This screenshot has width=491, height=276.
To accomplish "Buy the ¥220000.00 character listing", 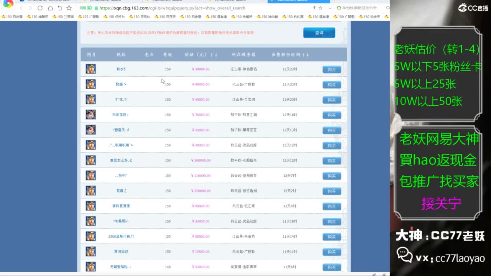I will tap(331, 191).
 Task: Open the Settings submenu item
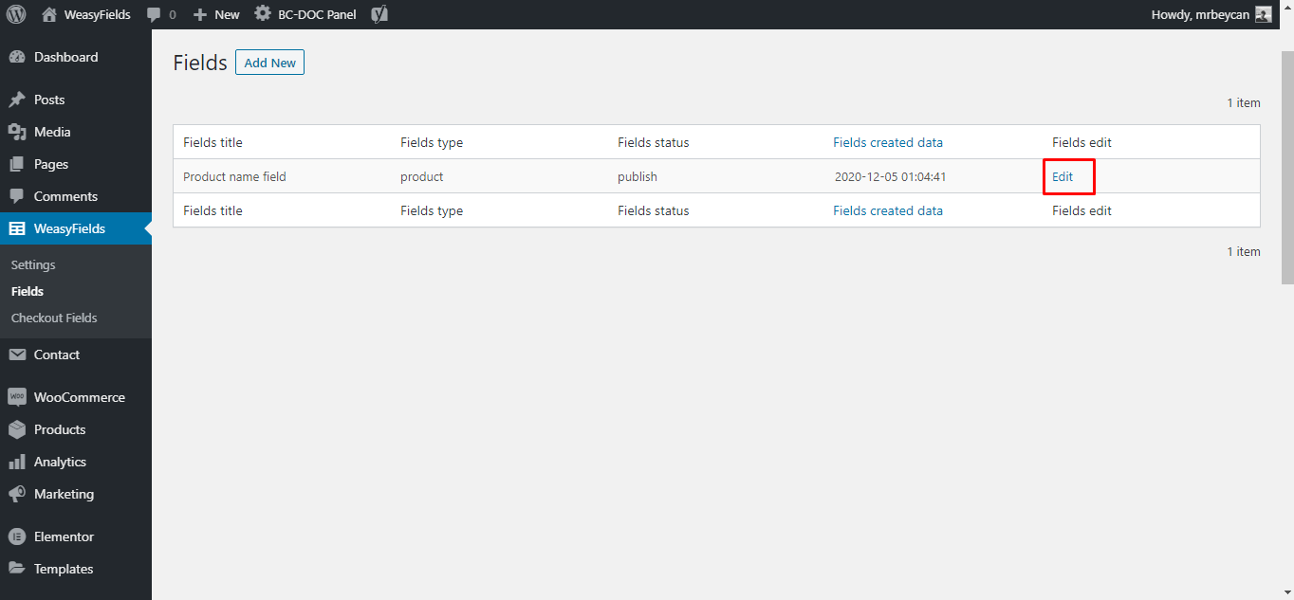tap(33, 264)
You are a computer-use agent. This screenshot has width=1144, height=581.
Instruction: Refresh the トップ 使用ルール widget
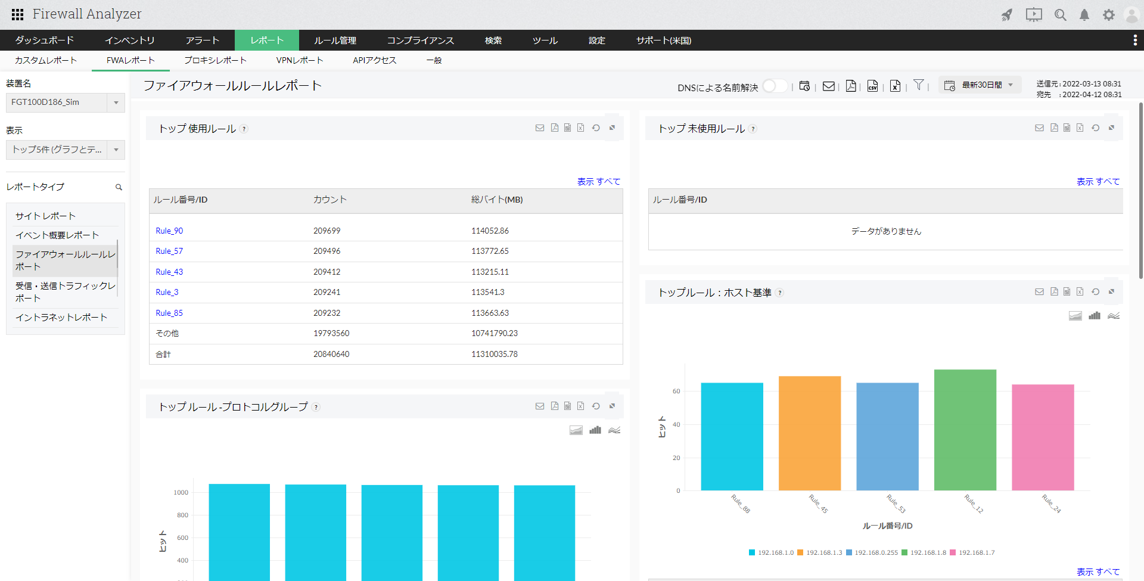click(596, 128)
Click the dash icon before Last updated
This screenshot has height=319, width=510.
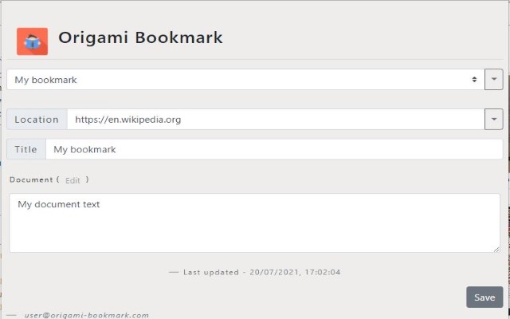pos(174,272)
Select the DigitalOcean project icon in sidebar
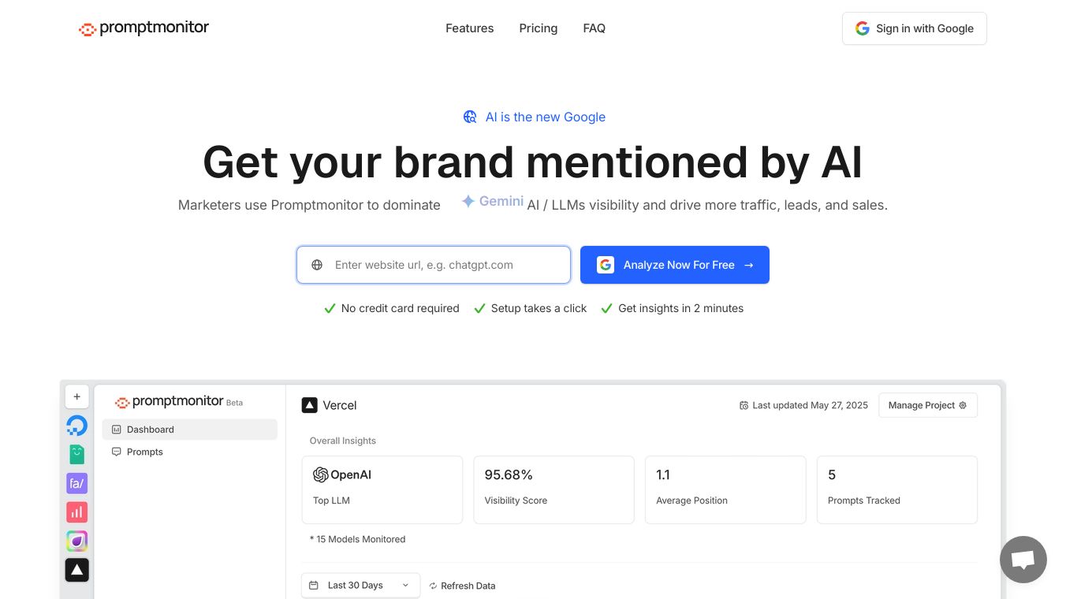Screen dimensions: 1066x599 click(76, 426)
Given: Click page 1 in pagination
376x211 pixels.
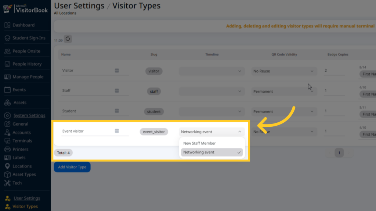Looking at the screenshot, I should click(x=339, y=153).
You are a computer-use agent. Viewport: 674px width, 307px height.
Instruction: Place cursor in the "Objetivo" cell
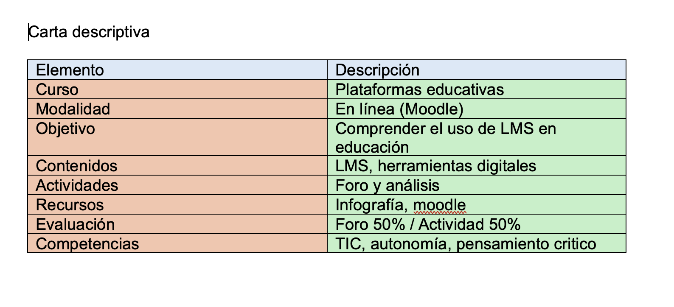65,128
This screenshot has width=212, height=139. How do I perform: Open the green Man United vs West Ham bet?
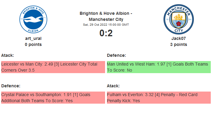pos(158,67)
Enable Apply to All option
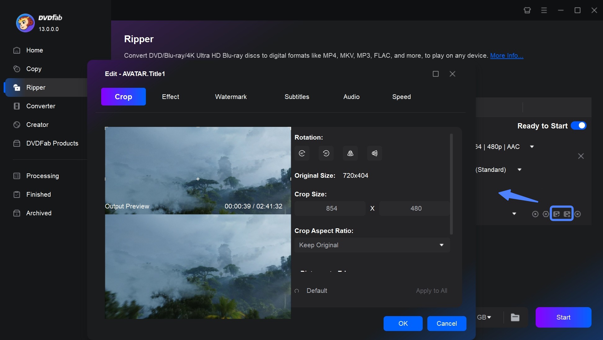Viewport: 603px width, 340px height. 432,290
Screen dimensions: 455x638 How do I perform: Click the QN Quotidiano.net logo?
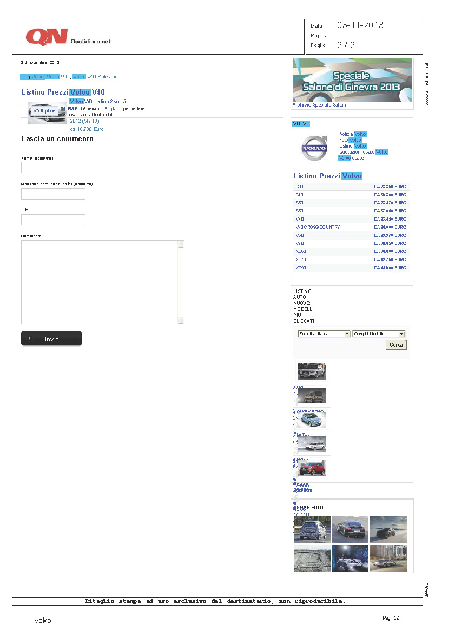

********

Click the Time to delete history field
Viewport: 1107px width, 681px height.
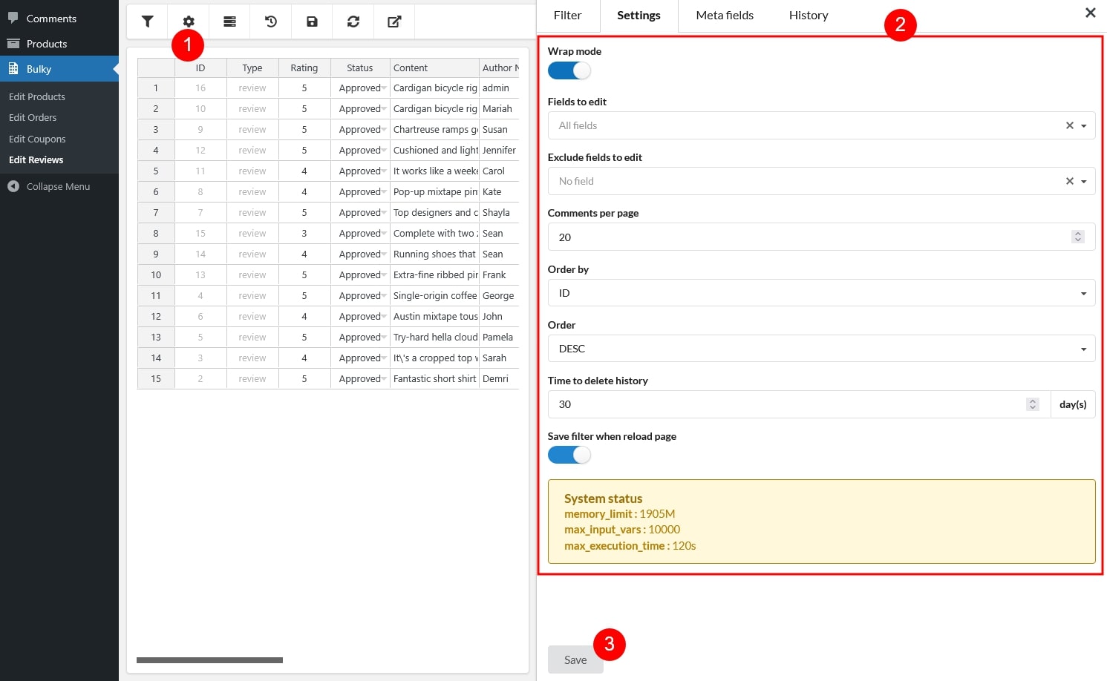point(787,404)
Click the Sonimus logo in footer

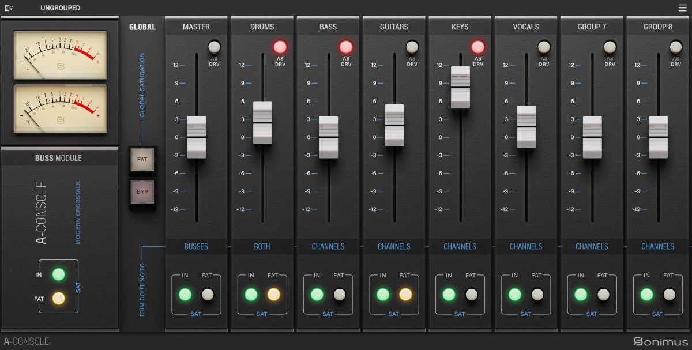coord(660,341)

********

**CHALLENGE:** Rewrite the material in the stretch from the line containing "Given: Click page 1 in pagination" through the line containing "Screen dimensions: 455x638", replacing "Enable" with "Turn on" and leaving everything else as it is. Leave the pictures out of your answer.

**RESPONSE TO THE EXERCISE:**
Given: Click page 1 in pagination
376x211 pixels.
Looking at the screenshot, I should click(x=339, y=153).
You are a computer-use agent. Viewport: 674px width, 307px height.
Instruction: Place cursor in the "Objetivo" cell
65,128
This screenshot has width=212, height=139. How do I perform: Open the green Man United vs West Ham bet?
pos(158,67)
Turn on Apply to All option
Viewport: 603px width, 340px height. 432,290
Screen dimensions: 455x638 How do I perform: Click the QN Quotidiano.net logo?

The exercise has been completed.